##### PROVIDED RECORDS #####

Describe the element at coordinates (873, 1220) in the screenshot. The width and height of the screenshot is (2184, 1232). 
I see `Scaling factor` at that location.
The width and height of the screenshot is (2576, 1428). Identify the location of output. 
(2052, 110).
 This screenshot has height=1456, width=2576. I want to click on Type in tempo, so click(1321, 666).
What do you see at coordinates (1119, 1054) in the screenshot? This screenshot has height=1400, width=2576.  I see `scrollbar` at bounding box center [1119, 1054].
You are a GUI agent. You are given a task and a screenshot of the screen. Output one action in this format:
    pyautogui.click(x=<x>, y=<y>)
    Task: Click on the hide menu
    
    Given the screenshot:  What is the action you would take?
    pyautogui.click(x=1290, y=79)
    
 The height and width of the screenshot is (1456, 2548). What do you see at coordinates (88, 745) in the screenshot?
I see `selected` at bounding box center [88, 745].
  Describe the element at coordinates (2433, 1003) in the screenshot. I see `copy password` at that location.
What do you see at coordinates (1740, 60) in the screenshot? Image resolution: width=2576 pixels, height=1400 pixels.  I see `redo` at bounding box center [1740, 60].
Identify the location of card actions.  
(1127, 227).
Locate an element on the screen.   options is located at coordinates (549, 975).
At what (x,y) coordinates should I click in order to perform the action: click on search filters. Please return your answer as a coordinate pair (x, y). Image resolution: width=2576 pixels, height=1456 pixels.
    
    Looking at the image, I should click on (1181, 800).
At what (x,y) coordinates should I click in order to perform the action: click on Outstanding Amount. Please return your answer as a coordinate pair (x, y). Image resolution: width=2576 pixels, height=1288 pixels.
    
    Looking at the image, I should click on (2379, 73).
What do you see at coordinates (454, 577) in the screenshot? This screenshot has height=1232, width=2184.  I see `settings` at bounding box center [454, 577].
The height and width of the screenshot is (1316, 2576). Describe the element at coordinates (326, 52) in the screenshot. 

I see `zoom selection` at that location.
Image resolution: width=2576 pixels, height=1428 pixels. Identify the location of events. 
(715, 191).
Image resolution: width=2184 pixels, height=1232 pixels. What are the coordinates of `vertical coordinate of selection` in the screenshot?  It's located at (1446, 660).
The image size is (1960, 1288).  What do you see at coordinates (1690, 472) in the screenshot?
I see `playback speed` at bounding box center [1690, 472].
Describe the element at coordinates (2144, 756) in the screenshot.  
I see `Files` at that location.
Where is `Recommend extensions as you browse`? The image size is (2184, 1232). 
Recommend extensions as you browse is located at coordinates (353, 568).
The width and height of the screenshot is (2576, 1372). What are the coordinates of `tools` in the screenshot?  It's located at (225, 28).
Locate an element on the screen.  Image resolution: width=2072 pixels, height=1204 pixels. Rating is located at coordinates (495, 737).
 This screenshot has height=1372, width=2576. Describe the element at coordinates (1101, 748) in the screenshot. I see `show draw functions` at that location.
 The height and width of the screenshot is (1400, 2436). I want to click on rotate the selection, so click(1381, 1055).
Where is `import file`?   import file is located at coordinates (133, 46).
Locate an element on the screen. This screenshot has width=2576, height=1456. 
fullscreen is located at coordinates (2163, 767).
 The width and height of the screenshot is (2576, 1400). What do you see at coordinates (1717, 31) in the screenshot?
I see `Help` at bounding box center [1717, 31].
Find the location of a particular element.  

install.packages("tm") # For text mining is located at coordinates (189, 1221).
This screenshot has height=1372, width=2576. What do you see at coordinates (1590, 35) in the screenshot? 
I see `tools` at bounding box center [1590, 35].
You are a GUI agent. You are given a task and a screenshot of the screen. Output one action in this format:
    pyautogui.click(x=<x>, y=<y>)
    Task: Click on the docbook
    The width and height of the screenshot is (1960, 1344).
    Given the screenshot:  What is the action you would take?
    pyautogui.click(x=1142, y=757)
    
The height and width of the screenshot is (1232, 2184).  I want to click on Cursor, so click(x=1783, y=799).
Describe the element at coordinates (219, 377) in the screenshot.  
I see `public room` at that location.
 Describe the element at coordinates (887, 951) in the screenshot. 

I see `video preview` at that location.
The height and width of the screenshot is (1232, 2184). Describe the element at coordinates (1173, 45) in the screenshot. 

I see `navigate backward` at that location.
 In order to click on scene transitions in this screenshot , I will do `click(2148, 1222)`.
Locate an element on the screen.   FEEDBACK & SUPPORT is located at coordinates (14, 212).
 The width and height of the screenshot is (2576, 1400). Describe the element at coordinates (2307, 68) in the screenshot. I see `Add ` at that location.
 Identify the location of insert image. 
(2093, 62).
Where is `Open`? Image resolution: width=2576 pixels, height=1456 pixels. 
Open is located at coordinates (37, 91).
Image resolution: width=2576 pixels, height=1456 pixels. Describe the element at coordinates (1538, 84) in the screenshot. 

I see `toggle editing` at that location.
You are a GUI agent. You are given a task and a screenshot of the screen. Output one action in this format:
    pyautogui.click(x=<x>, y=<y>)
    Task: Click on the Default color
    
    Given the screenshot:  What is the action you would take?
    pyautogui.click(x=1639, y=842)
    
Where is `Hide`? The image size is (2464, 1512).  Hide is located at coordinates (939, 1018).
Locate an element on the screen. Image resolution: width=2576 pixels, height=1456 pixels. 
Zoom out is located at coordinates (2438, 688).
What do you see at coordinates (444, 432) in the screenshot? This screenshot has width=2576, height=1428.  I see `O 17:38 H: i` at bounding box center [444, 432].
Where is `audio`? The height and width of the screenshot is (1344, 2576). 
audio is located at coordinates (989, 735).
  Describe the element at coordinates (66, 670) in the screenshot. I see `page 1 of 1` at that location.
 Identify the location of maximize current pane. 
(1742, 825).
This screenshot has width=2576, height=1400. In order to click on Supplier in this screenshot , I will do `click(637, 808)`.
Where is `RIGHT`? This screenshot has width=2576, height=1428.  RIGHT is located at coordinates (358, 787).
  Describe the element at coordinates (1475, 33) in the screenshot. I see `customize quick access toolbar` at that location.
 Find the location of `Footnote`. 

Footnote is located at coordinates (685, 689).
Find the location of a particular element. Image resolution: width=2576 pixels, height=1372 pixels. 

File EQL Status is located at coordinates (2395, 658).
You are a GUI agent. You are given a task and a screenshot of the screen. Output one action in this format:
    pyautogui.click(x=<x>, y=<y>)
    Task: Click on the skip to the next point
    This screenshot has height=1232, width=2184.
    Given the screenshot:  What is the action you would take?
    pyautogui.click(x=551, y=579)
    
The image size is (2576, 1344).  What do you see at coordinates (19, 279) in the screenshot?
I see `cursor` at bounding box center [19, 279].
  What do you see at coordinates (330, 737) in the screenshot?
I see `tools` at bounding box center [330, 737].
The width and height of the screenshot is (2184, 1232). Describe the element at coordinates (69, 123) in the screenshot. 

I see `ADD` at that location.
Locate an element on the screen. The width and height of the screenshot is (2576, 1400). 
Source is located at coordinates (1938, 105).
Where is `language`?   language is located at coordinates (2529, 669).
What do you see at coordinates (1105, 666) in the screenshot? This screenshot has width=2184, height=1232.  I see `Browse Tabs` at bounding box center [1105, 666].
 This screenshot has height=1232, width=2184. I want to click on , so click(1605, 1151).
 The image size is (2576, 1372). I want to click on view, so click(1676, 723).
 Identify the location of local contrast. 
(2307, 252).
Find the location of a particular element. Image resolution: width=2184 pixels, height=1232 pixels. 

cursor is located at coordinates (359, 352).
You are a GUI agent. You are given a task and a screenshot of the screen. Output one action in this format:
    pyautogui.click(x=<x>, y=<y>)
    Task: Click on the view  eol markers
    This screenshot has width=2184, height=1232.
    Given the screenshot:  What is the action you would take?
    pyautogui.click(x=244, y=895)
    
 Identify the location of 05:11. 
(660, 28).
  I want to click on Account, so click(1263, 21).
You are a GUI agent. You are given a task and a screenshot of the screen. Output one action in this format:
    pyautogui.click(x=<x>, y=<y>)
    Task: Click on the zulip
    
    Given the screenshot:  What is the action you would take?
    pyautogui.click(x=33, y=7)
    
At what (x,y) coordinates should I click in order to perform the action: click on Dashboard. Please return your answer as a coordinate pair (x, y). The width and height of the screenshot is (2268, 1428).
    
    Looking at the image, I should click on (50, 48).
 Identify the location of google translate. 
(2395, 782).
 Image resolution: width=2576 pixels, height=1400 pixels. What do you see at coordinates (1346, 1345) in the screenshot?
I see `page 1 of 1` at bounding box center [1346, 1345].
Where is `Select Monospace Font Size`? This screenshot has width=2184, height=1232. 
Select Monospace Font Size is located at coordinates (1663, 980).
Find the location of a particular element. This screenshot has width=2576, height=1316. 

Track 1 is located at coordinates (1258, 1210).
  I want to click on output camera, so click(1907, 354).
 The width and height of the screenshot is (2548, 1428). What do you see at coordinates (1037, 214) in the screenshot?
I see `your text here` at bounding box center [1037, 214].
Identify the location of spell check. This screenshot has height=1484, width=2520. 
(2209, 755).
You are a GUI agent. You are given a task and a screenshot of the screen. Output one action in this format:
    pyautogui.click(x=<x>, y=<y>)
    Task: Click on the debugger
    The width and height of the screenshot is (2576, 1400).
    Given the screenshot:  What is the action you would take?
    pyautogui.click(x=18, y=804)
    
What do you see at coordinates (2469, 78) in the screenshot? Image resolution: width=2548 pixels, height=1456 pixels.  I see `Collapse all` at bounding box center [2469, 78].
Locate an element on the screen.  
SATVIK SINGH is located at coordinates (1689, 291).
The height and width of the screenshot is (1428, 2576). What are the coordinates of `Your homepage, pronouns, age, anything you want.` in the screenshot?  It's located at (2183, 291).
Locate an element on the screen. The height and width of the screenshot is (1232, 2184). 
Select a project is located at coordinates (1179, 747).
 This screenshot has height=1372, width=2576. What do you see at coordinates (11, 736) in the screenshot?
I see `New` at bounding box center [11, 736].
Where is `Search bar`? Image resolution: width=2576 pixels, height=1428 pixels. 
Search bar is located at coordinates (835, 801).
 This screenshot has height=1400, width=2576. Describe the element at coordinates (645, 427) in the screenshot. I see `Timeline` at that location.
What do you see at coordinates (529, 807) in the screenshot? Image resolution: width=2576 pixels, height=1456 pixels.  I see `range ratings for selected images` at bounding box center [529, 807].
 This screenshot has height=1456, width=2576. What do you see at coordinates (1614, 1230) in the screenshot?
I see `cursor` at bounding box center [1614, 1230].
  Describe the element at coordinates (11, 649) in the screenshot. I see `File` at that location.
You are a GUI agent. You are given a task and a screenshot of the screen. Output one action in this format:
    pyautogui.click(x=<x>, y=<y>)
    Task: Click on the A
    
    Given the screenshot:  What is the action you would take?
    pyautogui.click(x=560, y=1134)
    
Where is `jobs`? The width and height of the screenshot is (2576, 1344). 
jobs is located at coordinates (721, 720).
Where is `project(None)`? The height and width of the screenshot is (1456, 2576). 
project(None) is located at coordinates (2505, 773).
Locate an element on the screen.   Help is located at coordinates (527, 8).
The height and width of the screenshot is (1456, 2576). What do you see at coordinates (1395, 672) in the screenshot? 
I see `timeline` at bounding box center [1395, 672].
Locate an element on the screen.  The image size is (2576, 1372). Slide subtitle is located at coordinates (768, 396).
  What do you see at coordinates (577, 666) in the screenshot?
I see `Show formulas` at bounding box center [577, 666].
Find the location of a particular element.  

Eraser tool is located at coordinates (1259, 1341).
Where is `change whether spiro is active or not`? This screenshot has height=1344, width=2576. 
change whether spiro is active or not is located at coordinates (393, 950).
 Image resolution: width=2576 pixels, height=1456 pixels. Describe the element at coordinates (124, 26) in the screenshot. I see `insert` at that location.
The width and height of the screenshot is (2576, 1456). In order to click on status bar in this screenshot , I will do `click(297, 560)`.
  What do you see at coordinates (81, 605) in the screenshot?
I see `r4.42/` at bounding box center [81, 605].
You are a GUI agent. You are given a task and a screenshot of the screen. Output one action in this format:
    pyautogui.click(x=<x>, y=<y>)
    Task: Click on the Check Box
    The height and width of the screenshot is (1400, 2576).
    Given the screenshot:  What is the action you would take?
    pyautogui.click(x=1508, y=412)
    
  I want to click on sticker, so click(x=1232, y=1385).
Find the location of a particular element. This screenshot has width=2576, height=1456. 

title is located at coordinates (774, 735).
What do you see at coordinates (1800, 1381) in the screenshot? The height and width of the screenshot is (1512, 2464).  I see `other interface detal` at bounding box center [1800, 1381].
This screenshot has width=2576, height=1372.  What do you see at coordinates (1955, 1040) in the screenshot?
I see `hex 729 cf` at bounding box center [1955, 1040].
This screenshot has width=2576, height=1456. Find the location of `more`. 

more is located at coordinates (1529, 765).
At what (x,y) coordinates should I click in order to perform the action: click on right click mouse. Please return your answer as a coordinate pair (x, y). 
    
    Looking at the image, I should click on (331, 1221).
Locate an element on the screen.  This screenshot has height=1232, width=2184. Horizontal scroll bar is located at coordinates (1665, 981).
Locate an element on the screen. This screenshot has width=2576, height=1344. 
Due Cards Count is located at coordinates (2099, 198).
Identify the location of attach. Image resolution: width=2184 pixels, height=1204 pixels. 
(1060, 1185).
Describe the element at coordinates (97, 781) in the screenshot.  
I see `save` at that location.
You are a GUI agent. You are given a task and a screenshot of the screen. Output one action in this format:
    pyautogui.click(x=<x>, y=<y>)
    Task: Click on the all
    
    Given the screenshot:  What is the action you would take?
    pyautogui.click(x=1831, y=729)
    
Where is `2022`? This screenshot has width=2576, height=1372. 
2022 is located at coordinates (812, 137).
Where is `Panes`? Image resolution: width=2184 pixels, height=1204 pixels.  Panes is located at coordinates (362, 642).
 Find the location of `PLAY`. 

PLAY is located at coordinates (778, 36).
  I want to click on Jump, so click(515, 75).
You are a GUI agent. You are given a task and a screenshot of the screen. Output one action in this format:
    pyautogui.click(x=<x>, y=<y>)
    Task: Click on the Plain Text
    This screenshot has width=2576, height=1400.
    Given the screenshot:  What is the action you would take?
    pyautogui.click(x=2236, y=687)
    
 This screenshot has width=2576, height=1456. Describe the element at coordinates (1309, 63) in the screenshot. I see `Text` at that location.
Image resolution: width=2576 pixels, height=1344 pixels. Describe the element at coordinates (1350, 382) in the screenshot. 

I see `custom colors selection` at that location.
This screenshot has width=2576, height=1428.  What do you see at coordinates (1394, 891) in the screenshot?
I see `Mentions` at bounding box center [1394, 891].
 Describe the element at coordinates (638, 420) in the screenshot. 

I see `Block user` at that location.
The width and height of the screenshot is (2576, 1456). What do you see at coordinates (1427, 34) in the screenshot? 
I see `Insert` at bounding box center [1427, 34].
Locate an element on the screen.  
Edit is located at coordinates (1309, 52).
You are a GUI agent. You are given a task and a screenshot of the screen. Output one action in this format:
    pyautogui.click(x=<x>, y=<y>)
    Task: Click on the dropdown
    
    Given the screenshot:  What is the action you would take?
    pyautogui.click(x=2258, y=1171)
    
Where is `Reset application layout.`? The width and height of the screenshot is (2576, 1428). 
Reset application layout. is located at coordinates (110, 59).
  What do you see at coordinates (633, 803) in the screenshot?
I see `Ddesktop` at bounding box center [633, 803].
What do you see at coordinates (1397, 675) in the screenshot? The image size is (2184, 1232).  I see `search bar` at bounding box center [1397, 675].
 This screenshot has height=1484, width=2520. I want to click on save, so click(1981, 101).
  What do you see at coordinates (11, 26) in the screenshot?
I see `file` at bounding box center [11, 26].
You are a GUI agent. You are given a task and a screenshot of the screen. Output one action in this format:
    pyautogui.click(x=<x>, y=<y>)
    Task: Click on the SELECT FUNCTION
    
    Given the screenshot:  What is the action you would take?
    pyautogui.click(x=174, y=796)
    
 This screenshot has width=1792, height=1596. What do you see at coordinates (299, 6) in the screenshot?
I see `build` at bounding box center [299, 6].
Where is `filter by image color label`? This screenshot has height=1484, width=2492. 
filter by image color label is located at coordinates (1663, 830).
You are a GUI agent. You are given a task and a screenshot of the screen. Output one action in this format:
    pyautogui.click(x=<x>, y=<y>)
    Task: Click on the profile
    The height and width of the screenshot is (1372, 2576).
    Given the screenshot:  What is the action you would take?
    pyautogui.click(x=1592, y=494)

#####

TASK TO COMPLETE> How many lines of the records above contain the string "should"? Letter case matters. Reply with the number only.

COMPLETED EXERCISE> 8